## RAW DATA:
---*---

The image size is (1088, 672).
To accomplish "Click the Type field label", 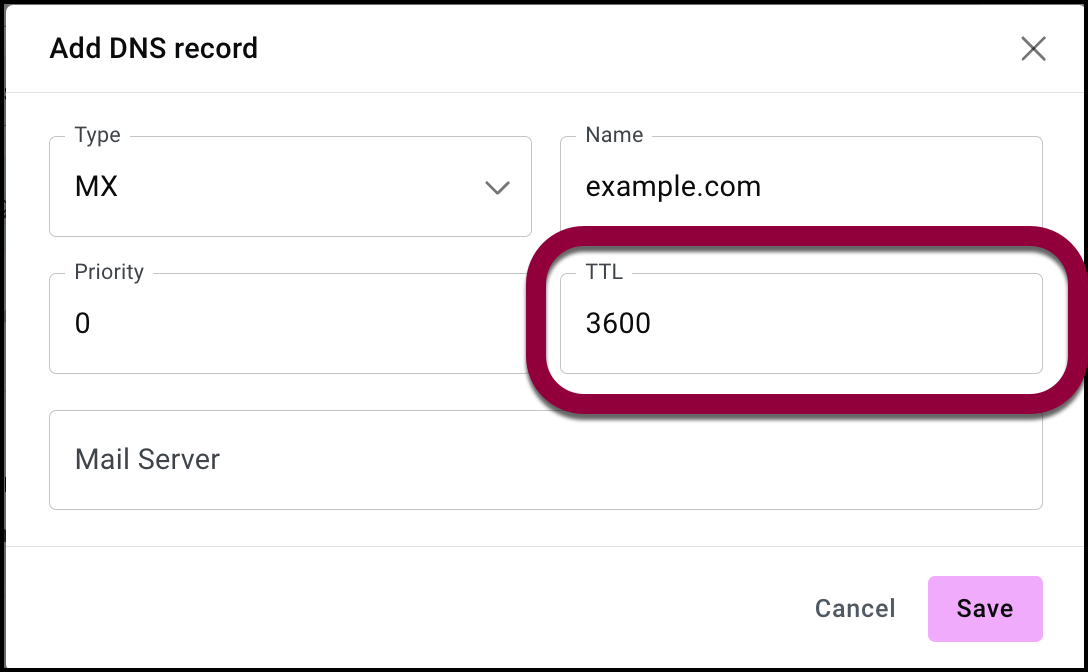I will [97, 135].
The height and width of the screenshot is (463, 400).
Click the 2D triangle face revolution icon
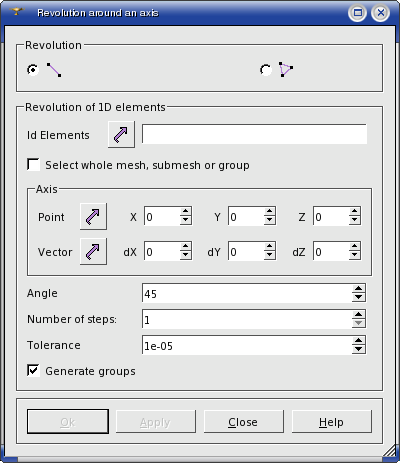point(286,70)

---*---

## PROBLEM DETAILS:
Lines from the one holding "The height and" down to the last line of the entries above must be retyped exactly, inclusive of both, with no pictures and nothing else.

## TASK ANSWER:
The height and width of the screenshot is (463, 400).
Click the 2D triangle face revolution icon
point(286,70)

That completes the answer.